> What you have to do
Leaving out all pictures, return exactly the lines from the one that contains "Image resolution: width=1401" through the end of the data below.

===== Records shown =====

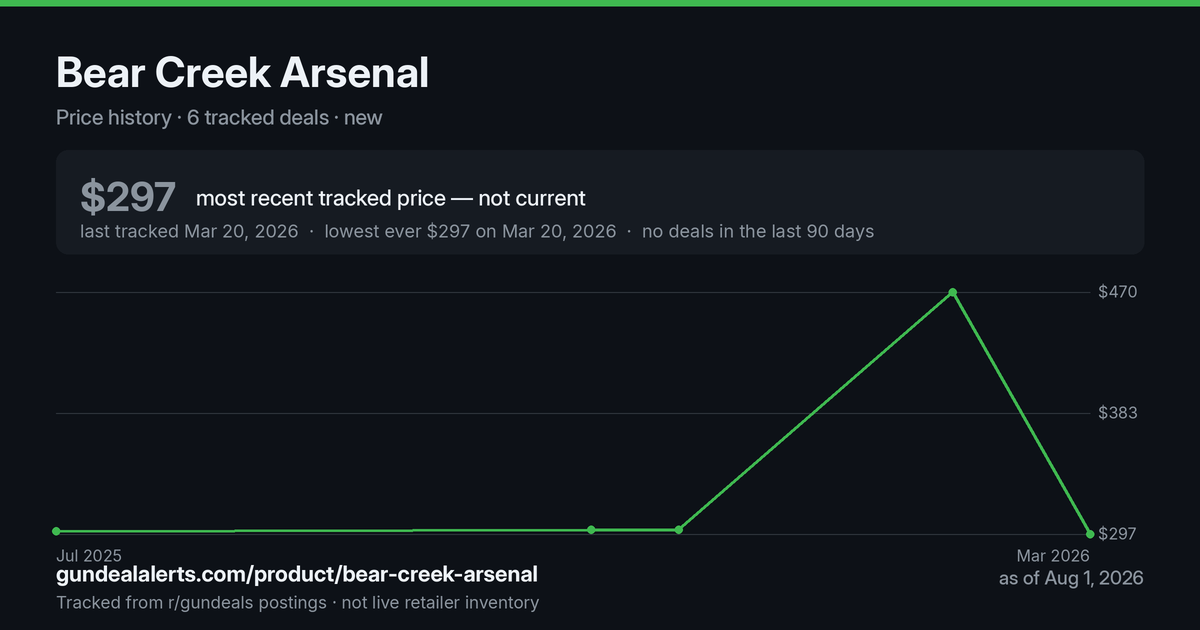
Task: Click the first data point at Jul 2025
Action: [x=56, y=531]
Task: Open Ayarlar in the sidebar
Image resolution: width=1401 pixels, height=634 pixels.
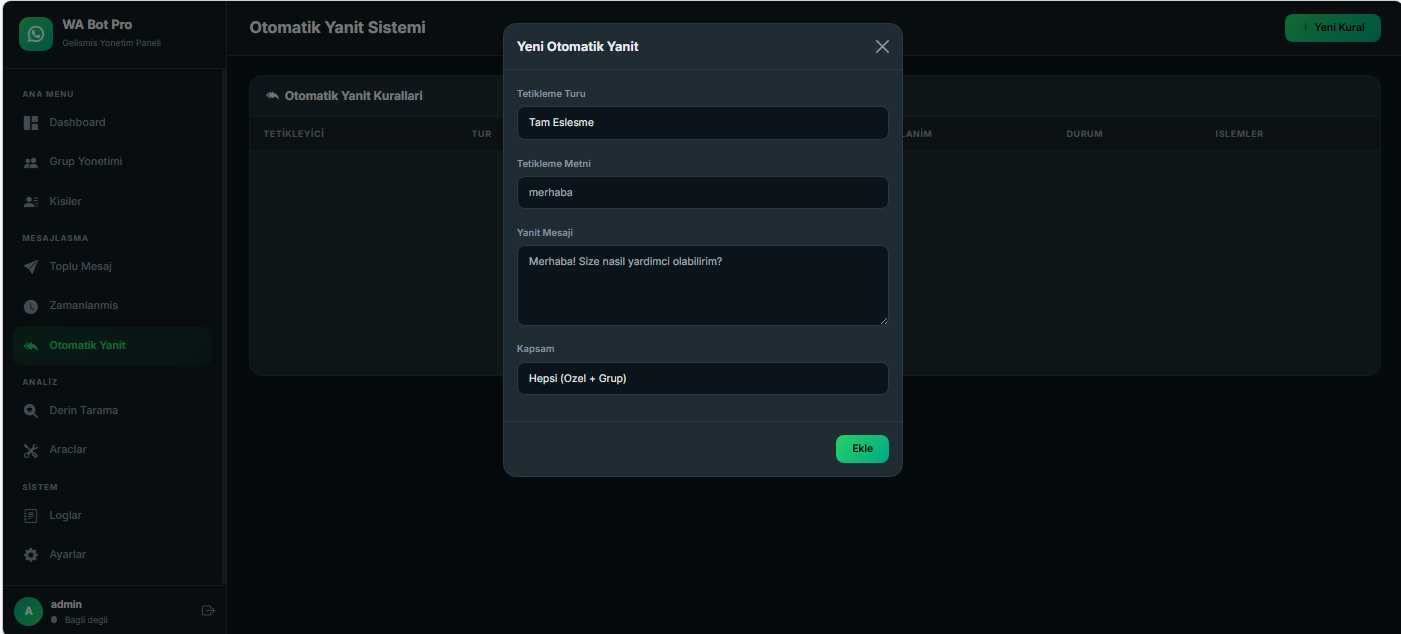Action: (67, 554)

=====

> Solution for this problem
Image resolution: width=1401 pixels, height=634 pixels.
Action: (67, 554)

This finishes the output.